Критика Гоулдом ранней франкмасонской историографии является справедливой, но неглубокой. О Конституциях 1738 г. он пишет так: «Достойно великого сожаления, что… в своем желании выставить Цех в наилучшем свете он [Андерсон] должен был заявлять о том, что его руководителями были… почти все знаменитости древних и новых времен… от Ноя до кардинала Уолси и Рена…»[409]. Это демонстрирует, что Гоулд отказывается рассматривать легенду франкмасонства как часть его исторического существования, как исторический факт, сам по себе заслуживающий внимания, и что он не видит в использовании и применении этой легенды Андерсоном важнейшего элемента и этапа самой масонской истории. Другими словами, подход Гоулда слишком рационалистичен, чтобы он мог понять, что граница между вымыслом и фактом в истории является намного более размытой, чем ему хотелось бы, — и что в истории масонства (включая его сегодняшний день) вымысел достаточно часто фигурировал как содержание факта[410].

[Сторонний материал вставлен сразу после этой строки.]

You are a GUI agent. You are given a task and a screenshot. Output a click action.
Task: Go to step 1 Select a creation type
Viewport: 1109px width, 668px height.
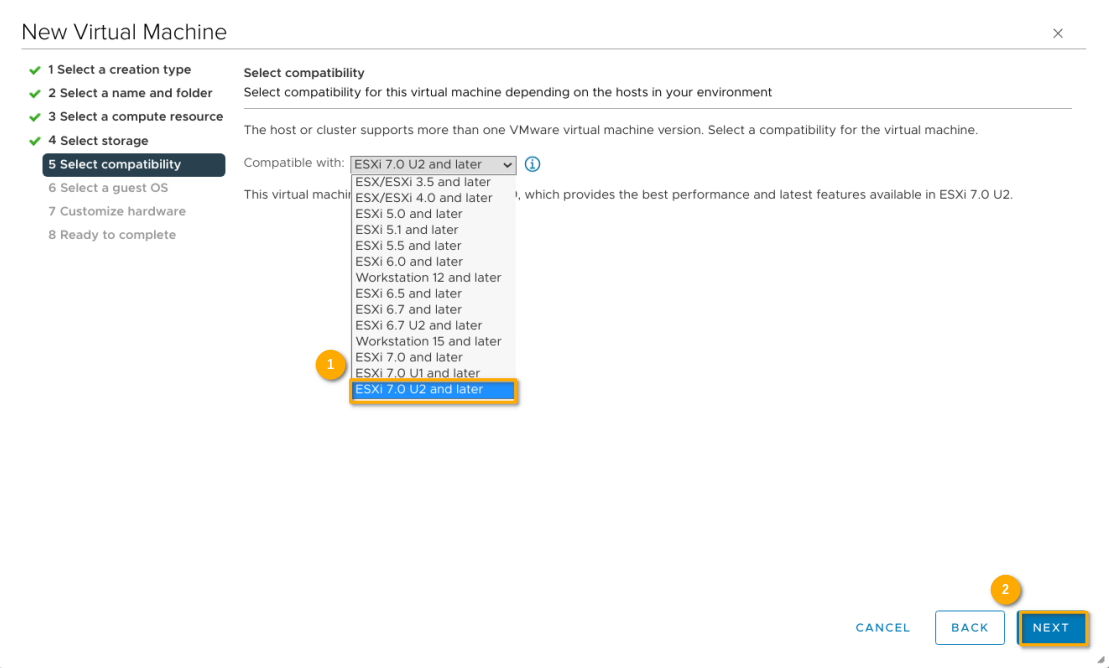point(120,70)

Позднейшие комментаторы, Фред Л. Пик и Дж. Норманн Найт, выдвинули собственную историческую концепцию масонства в своего рода пособии по истории для современных масонов, опубликованном в 1954 г.[411] Она может быть кратко изложена в виде следующих положений:

1. Вплоть до сего дня не было выдвинуто никакой правдоподобной теории происхождения франкмасонов. Франкмасонство, каким мы его знаем, имеет британское происхождение, является плодом британской цивилизации и возникло среди оперативных масонов Британии.

2. Все, что не является специфически британским, но было включено в Цех с самого раннего времени, т. е. элементы ритуала, фольклора и некоторые оккультные вкрапления, — не может рассматриваться как действительно специфическое по отношению к франкмасонству.

3. История франкмасонства — это не столько история о развитии Цеховой Гильдии, кульминацией которой явились такие организации, как Масоны Лондона, сколько развитие корпуса морального учения, передаваемого посредством собраний, проводимых под покровом тайны[412].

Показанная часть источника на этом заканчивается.